Once at the hospital, another doctor and troupe of nurses came in to hook me up to the monitor to check baby and I out. After what seemed like an eternity, the head doctor turned to me and said the words no parent wants to hear, “I can’t make out a heartbeat. I am SO sorry.” I was stunned, shocked, livid, confused. Wait, what did he just say? I had to be in a dream. Nothing made sense anymore. My tunnel vision had now turned into a full-blown whirlwind tornado in an instant.

Monday, October 6th, 2014 at 7:37 PM Aaron Lawrence Hoffman was born in heaven. It was a very traumatic birth, and I’m still recovering from the memories and flashbacks of it to this day. We were waiting until Aaron was born to announce his name to family and friends, but the day we found out that he was already in heaven even though he was inside my belly, we told our families his perfectly chosen name. My dad pointed out that the Aaron of the Old Testament in the Bible was the first one to be in the presence of God, and now my Aaron was in the exact same place with God in heaven. Even in the midst of the complete and utter darkness that grief brings, that one small sentence brought me peace. If my son couldn’t be with me here on earth, than there’s no other place I’d rather him be than in the arms of Jesus.

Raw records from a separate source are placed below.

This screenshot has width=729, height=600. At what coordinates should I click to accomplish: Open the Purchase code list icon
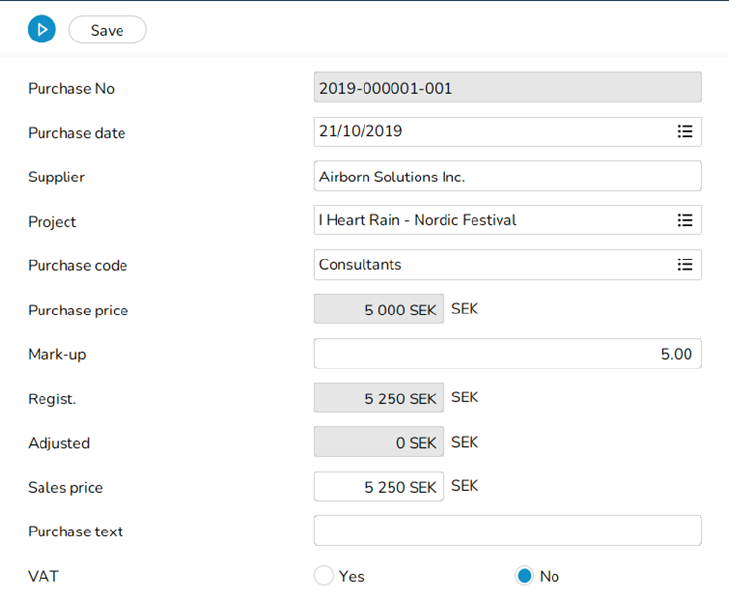click(685, 265)
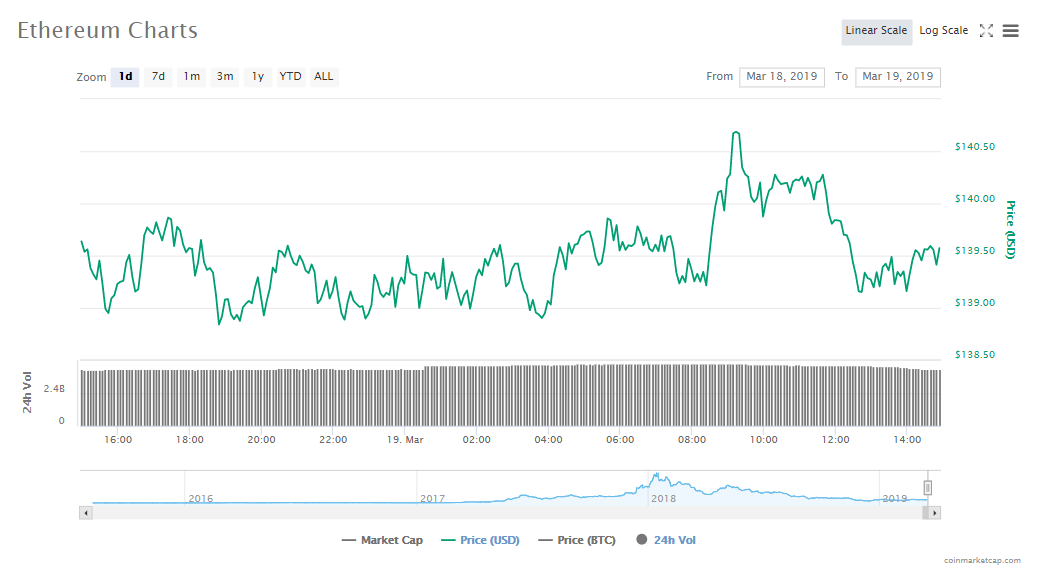Click the right scrollbar arrow
The image size is (1037, 578).
click(934, 513)
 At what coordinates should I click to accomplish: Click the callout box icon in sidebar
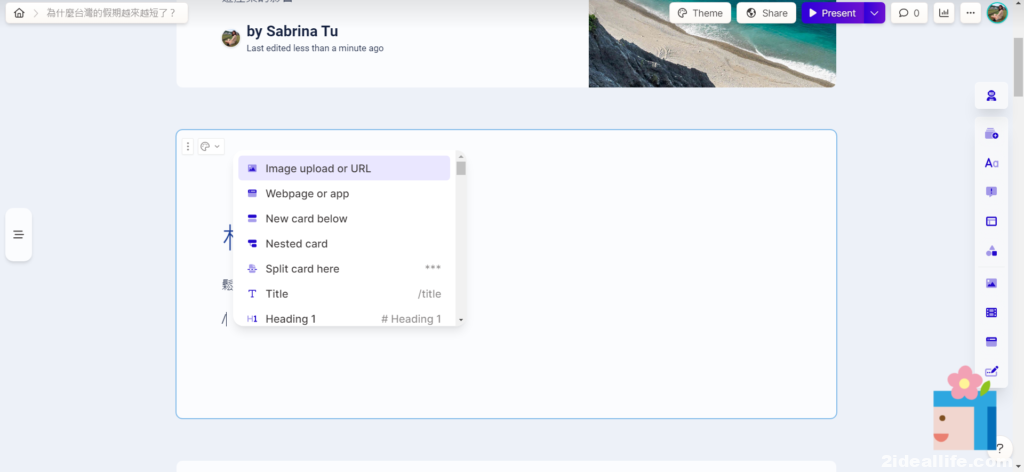coord(991,192)
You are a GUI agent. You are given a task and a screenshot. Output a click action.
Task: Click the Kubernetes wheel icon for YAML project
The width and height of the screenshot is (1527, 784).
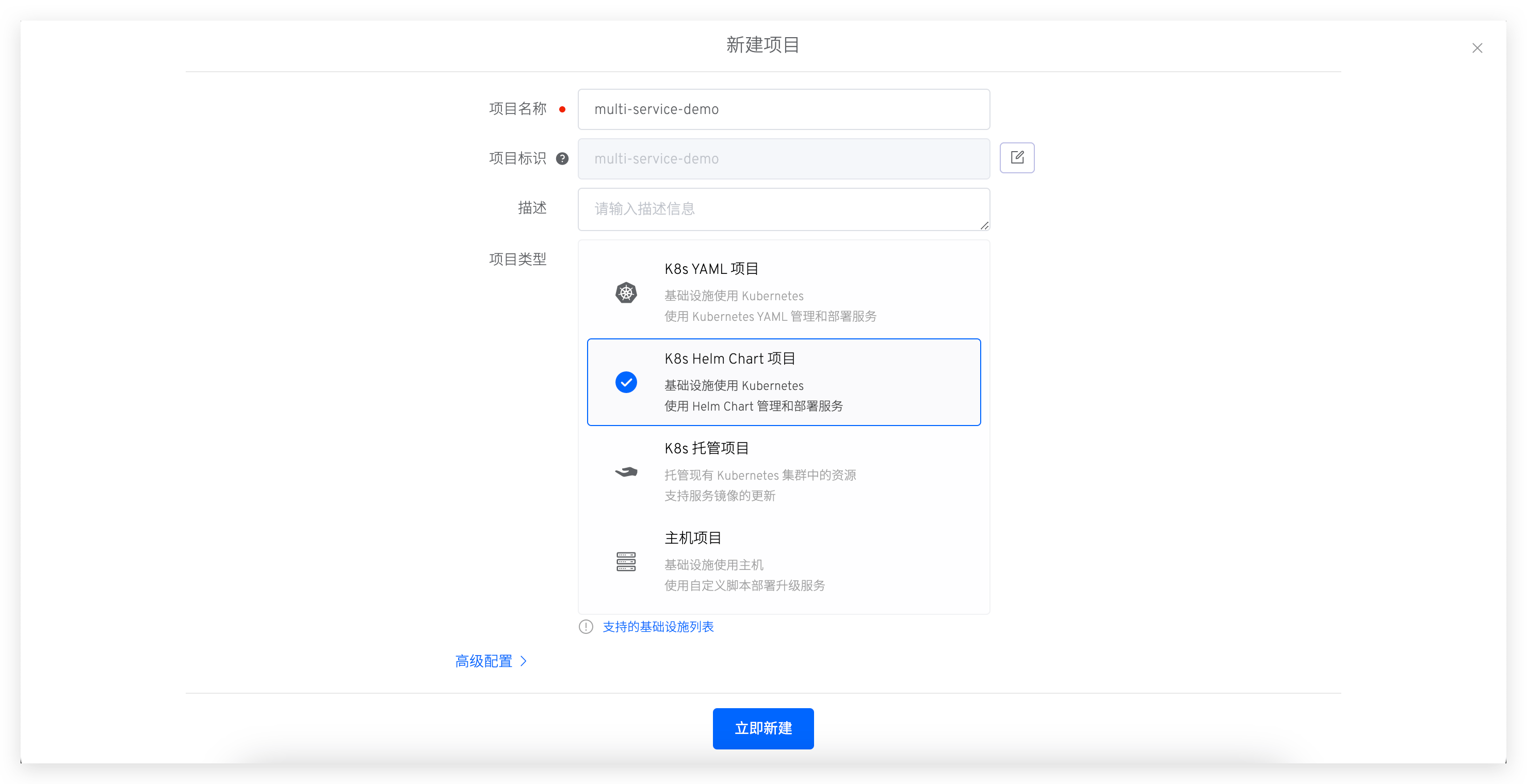click(x=626, y=293)
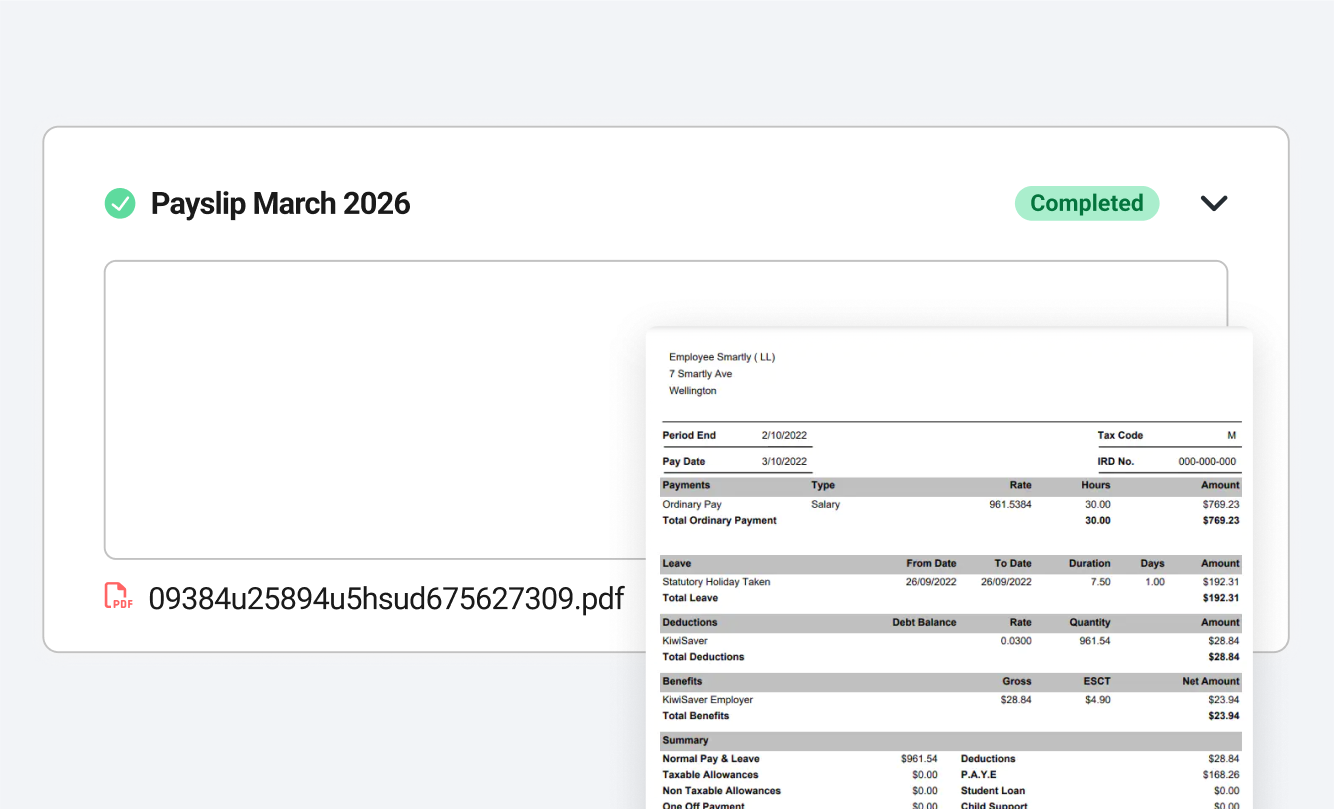Click the Employee Smartly ( LL ) name
Screen dimensions: 1334x809
coord(723,356)
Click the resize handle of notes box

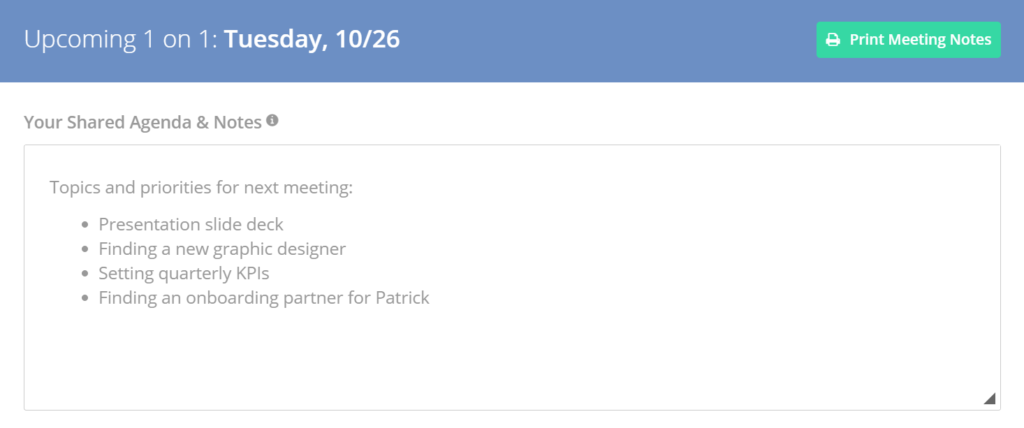[989, 399]
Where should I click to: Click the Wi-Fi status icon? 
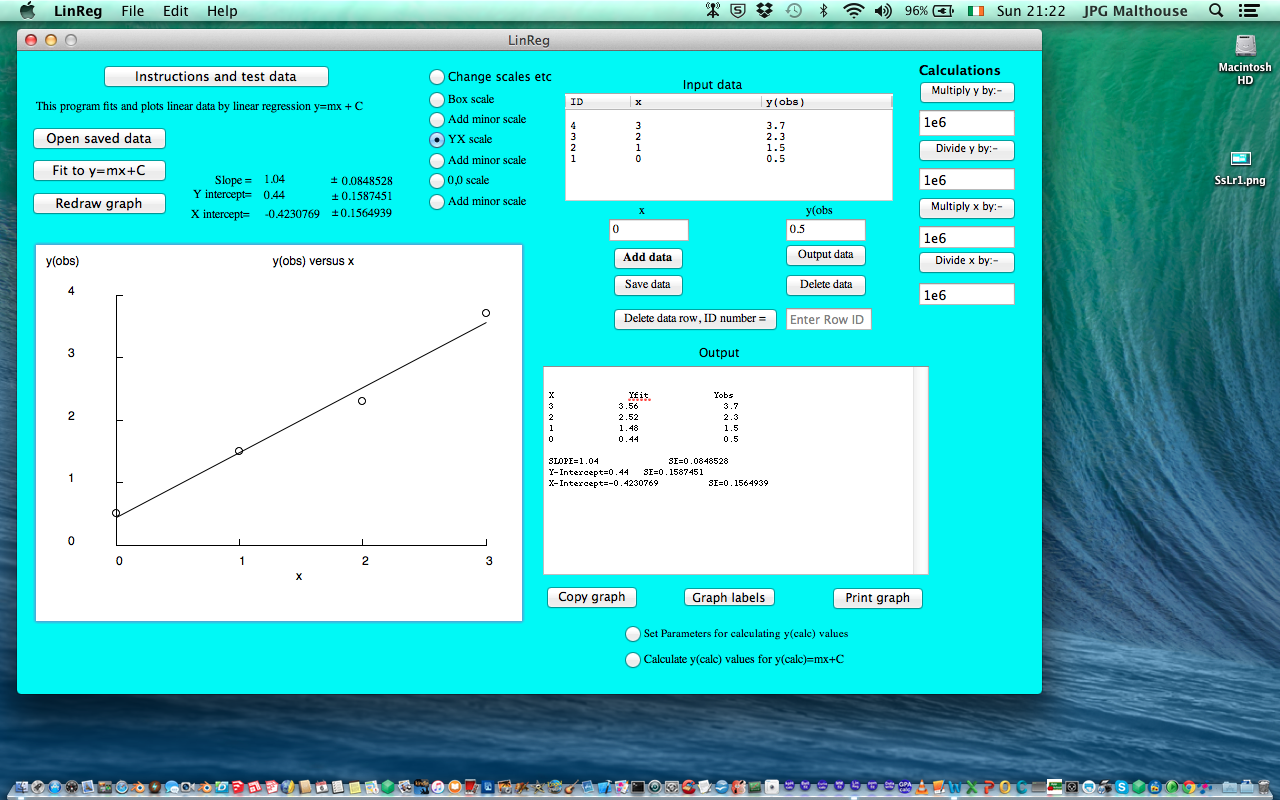tap(853, 11)
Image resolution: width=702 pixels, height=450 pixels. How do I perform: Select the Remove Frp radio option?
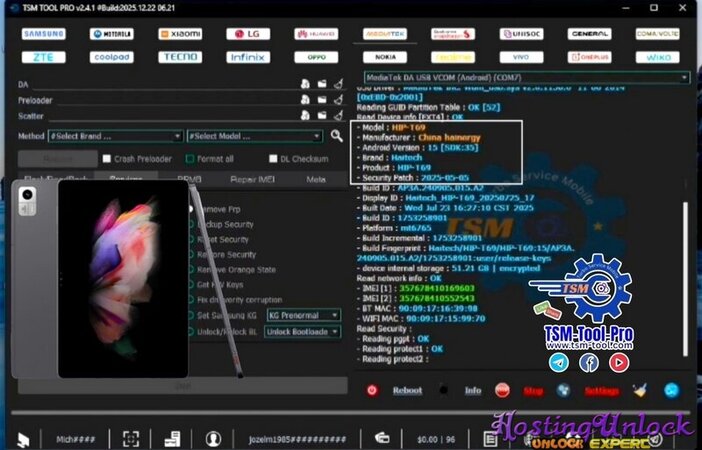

I wish I could tell you that I’ve recovered and moved on from grieving, but I haven’t. And, quite frankly, I don’t want to. I don’t want to EVER move on from the memory of my first born son. My grief has evolved in that I don’t cry about him all the time like I used to, or that I can be around babies that would be his age now. The typical American way to grieve seems to be “get over it quickly and move on”, but that’s not how it should be done at all. Take your time, don’t let any one pressure you or rush you. It’s your grief, not anyone else’s.

For those reading this post that have lost a child, how I wish I could spend time with each one of you and listen to your stories. So often I’ve felt like people don’t want to listen to the story of my son that I’m both terrified and aching to tell. People can get very awkward when faced with grief, and I’m so sorry if you’ve experienced that first hand. When the time is right for you, and I do believe that you’ll know when - even if it takes a few years or a decade - I would encourage you to share YOUR story. Mostly for your benefit and heart-healing, but also because people around you need to hear it. Yours and your child’s story is important and worth hearing.